Conformément au « quatrième paquet ferroviaire » adopté en 2016 par le Parlement européen, la SNCF va perdre son monopole sur le transport intérieur de voyageurs. Actuellement, seuls le fret et le transport international de voyageurs sont ouverts à la concurrence ; les lignes TGV, TER et Intercités seront progressivement libéralisées à partir de 2019. Les sénateurs Hervé Maurey et Louis Nègre ont déposé en septembre 2017 une proposition de loi visant à fixer les conditions et les modalités de cette libéralisation. De son côté, le ministère des Transports envisage d’élaborer son propre texte pour préparer l’ouverture du rail à la concurrence mais, à l’heure actuelle, le contenu de ce texte n’est pas encore connu : on ignore si le projet gouvernemental reprendra certaines dispositions du texte d’Hervé Maurey et Louis Nègre. Quoi qu’il en soit, la proposition de loi déposée au Sénat donne déjà un aperçu de ce que pourrait être le transport ferroviaire français du XXIe siècle.

Il est difficile de mener en France un débat serein sur la libéralisation du transport ferroviaire, entre ceux qui rêvent d’en découdre avec la SNCF et ceux qui, à l’inverse, glorifient un monopole public dont ils ne voient pas les dysfonctionnements.
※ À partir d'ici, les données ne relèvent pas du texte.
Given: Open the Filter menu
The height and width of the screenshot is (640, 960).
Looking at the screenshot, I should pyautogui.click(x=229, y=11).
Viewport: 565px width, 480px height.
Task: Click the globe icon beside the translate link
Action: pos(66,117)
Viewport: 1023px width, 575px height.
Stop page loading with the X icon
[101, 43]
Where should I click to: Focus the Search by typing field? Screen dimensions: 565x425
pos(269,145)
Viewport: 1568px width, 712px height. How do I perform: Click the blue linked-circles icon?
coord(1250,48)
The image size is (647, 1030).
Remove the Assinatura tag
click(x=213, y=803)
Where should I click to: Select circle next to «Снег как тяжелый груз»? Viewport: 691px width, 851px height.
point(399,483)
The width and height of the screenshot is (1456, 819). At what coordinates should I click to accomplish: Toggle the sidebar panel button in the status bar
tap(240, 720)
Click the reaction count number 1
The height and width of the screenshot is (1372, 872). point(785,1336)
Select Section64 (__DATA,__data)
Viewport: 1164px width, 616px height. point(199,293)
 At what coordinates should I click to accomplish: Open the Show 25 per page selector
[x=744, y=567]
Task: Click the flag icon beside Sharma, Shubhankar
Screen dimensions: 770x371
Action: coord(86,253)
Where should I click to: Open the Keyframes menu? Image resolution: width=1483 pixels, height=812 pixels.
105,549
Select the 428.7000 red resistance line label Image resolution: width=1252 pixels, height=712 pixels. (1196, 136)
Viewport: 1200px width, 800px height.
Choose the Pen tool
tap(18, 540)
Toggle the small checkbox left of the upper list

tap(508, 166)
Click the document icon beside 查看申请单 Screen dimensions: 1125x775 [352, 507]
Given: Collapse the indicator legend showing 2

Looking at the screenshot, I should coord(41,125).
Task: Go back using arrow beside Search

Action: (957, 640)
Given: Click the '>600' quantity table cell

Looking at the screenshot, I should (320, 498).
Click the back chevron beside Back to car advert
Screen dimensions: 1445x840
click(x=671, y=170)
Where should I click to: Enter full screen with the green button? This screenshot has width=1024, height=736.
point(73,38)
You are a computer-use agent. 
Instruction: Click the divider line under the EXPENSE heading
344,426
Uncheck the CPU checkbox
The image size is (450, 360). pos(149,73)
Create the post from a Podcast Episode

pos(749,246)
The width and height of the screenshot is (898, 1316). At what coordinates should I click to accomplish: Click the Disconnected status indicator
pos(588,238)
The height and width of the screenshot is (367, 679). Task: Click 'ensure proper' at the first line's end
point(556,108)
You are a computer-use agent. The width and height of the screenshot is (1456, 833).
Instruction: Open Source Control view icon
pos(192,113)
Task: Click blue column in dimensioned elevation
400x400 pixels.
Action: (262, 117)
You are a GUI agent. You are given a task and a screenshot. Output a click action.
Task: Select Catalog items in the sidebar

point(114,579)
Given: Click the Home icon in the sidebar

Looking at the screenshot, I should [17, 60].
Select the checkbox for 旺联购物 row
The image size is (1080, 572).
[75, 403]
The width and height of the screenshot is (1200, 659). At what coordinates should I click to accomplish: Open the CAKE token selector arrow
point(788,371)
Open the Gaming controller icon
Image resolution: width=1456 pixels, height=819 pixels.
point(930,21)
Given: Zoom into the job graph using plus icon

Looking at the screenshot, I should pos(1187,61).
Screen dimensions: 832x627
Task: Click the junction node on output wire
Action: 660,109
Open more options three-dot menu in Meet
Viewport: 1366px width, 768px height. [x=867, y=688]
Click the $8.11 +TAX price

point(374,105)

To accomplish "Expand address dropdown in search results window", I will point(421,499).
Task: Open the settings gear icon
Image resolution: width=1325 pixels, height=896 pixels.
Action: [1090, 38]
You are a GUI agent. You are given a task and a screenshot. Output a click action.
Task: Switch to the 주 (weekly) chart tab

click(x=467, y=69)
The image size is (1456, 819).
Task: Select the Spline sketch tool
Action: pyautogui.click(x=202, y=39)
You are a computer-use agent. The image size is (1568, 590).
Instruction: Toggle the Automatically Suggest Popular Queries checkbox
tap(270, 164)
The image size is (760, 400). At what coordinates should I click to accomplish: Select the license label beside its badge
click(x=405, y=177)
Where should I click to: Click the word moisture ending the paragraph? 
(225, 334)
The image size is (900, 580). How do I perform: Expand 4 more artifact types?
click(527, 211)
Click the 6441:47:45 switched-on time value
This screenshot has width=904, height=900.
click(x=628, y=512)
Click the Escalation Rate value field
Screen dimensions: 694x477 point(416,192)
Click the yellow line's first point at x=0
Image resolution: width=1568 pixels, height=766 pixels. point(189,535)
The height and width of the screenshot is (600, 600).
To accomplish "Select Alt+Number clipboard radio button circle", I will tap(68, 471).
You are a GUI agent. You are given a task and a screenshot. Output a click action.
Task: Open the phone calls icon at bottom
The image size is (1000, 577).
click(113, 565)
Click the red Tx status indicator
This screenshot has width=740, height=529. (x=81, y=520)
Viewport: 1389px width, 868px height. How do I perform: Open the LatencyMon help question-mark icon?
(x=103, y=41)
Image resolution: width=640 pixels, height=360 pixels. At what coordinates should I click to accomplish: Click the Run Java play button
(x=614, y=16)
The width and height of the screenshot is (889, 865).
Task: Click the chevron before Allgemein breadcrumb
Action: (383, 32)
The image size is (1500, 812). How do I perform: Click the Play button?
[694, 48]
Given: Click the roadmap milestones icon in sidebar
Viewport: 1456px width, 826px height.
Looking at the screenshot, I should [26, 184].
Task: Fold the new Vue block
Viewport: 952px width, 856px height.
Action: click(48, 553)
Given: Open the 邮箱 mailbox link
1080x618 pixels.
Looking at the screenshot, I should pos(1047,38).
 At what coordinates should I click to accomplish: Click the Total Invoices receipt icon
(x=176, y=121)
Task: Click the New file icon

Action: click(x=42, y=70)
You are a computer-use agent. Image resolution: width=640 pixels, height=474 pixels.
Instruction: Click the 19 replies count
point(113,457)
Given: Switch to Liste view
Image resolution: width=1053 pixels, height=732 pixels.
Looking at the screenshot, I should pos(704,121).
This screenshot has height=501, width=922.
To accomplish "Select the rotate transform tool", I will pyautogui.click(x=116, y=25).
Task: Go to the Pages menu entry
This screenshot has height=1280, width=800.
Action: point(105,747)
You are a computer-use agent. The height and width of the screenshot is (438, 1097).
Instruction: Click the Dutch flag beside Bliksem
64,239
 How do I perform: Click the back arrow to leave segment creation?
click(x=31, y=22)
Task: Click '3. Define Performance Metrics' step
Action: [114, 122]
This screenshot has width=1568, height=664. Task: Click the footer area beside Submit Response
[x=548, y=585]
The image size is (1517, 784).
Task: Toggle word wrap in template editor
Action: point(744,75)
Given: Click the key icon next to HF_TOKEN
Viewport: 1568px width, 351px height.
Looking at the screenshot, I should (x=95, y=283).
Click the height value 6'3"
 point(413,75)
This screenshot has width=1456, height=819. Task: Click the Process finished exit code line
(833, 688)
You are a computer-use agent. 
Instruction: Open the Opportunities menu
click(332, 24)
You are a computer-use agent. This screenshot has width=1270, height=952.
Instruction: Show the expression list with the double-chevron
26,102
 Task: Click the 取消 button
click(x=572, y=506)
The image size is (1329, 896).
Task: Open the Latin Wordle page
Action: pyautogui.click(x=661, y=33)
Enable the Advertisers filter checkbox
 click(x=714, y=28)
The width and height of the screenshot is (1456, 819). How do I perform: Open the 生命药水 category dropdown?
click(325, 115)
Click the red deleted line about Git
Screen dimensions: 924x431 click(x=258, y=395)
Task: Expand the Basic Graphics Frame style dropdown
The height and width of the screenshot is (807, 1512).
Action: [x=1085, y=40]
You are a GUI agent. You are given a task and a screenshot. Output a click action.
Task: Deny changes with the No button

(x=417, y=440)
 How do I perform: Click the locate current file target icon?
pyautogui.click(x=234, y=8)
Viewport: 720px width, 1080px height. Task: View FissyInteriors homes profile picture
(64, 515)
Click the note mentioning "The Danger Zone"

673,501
En outre, ce débat est parasité par l’exemple britannique, généralement brandi comme un épouvantail par ceux qui s’opposent à toute forme de libéralisation du rail en France. C’est oublier qu’au Royaume-Uni, le gouvernement conservateur a choisi, dans les années 90, de libéraliser de façon brutale le transport ferroviaire et de privatiser non seulement l’opérateur historique, mais aussi la gestion des gares et des infrastructures : ces réformes ont eu de lourdes conséquences puisqu’elles ont entraîné une désorganisation dramatique du service et une multiplication des accidents ferroviaires. Il n’a jamais été question de faire la même chose en France : le projet de Louis Nègre et Hervé Maurey propose une libéralisation très encadrée, et ne remet pas en cause le statut public de la SNCF. Ceux qui agitent l’épouvantail britannique oublient également qu’aujourd’hui, de l’autre côté de la Manche, le transport ferroviaire est beaucoup plus sûr et plus performant qu’à la fin des années 90. Tâchons donc d’aborder la question sans amalgames ni caricatures.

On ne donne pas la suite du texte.